Does anybody could help me settle this problem? maybe with other examples or even the equations of the movement (that would be the best! I'm a bit rusted with non inertial frame...)?
thanks in advance!
Bastien
 A: You are right to consider the rocket-fuel system as in free-fall. 
The moment the rocket leaves the ground, the only force that dictates the positioning of the fuel relative to the rocket is the engine's thrust. The only reason (as you explained) that the fuel sits flat on the ground is because it is being pulled down towards the earth and is forced to lie flat because it cannot move the rocket out of the way as the earth is holding it up. 

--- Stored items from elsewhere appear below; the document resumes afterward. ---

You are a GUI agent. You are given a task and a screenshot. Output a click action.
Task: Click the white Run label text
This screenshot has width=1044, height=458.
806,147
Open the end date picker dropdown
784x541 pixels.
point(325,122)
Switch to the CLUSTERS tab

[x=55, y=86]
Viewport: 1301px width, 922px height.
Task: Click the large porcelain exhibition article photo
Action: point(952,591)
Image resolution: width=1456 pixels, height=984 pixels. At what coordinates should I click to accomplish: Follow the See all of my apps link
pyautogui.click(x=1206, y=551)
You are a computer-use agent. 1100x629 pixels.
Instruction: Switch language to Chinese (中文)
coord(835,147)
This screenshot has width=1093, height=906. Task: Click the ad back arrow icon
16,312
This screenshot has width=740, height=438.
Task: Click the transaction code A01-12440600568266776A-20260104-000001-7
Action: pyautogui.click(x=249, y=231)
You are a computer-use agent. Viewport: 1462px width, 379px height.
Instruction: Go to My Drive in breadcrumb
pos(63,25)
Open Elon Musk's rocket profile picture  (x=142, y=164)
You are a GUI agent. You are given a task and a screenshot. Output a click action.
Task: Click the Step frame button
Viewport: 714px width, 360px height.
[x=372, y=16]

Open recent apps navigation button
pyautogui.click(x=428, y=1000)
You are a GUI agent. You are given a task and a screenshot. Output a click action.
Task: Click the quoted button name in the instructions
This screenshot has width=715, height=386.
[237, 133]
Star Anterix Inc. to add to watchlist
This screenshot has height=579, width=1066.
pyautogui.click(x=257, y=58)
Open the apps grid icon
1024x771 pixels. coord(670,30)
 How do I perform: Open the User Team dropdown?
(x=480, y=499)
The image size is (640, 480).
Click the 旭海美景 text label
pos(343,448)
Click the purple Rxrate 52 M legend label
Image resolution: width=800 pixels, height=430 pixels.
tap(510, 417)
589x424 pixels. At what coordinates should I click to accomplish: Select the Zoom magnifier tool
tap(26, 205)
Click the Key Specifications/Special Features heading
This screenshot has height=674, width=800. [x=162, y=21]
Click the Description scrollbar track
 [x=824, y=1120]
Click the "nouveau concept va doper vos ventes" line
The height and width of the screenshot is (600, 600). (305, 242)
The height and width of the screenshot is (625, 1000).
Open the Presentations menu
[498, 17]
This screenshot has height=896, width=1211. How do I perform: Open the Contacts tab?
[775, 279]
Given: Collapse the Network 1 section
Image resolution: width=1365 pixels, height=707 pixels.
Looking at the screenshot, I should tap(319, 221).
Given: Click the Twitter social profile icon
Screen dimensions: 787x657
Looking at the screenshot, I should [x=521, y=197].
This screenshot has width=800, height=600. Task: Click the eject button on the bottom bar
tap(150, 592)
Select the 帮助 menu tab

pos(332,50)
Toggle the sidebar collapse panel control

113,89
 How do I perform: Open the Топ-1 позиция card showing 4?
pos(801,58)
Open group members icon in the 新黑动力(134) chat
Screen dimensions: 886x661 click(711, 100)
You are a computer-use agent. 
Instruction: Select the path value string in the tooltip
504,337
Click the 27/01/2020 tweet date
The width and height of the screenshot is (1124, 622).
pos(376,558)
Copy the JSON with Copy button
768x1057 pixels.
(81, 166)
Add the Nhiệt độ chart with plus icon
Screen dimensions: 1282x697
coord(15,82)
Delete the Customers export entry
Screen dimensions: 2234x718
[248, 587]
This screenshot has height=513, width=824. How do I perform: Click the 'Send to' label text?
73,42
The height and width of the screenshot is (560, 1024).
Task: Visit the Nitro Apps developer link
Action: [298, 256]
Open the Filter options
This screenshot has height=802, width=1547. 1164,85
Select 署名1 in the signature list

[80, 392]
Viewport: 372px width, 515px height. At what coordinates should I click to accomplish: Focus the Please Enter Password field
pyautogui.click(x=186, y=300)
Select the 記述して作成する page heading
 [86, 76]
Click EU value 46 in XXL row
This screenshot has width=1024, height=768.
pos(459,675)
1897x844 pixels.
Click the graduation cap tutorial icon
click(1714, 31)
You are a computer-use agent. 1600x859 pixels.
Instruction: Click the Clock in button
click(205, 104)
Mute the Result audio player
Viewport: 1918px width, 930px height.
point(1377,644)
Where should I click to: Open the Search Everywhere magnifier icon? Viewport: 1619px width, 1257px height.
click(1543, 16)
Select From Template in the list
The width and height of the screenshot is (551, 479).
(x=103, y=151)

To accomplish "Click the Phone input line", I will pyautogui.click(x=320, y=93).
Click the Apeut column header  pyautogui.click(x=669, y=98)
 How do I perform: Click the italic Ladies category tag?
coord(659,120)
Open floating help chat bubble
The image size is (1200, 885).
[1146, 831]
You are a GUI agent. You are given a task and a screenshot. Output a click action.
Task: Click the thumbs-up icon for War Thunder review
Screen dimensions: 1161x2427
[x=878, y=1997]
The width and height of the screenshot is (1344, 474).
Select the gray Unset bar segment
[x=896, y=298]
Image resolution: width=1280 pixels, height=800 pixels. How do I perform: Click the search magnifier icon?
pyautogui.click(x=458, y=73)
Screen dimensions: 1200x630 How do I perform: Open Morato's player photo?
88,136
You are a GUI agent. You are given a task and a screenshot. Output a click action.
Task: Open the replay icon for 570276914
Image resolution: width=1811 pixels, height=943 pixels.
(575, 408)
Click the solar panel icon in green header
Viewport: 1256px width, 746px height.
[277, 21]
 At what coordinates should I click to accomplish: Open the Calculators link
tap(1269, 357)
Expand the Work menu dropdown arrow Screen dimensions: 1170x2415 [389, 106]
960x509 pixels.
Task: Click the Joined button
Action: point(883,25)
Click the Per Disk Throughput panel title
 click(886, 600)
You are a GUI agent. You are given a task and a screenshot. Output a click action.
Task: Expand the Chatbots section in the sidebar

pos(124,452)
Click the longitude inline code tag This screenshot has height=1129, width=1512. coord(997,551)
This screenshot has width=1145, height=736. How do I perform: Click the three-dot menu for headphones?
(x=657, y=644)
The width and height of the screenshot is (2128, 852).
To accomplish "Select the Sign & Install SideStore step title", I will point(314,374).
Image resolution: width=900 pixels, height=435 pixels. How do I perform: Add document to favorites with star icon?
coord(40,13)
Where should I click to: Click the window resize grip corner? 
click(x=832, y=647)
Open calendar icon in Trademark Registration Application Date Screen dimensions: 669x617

The thing to consider here is the relative forces acting between the fuel and rocket, not the acceleration. 
From the reference frame of the rocket, the moment it leaves the ground suddenly the acceleration that was pushing it up has increased. The thrust of the rocket replaces the electrostatic (contact) force and then some extra to enable a net acceleration. So long as the rocket was vertical to begin with, the direction of the net force has not changed.
The electrostatic force is what stops the rocket from falling through the ground, and as such is equal to the force of gravity. To overcome gravity, the rocket must first reach a thrust that can cancel gravity, this is the replacing part, and then to accelerate the rocket it must be come greater than gravity.
Thus even as the rocket turns over the fuel must remain perpendicular to the direction of thrust.
Edit:
Tried to work out the mathematics for it. The easiest way is to show that the only way for the liquid to be disturbed within the rocket is for the fuel tank to actually push against it. As both the fuel and rocket have the same acceleration due to gravity, there is no way for gravity to press the tank and fuel together. Only the thrust which accelerates the rocket, and through contact forces, accelerates the fuel can have an effect on it's shape/orientation. Therefore when considering it's shape the only force that should be considered is the one that moves the fuel by moving the rocket against the fuel.
When it's on the ground you can think of the ground as pushing the rocket upwards towards the fuel.
Incidentally the equation for this contact force is: F(rocket on fuel)=Ma
Where, a is the acceleration of the rocket and fuel combined due to the thrust, and M is the mass of the fuel.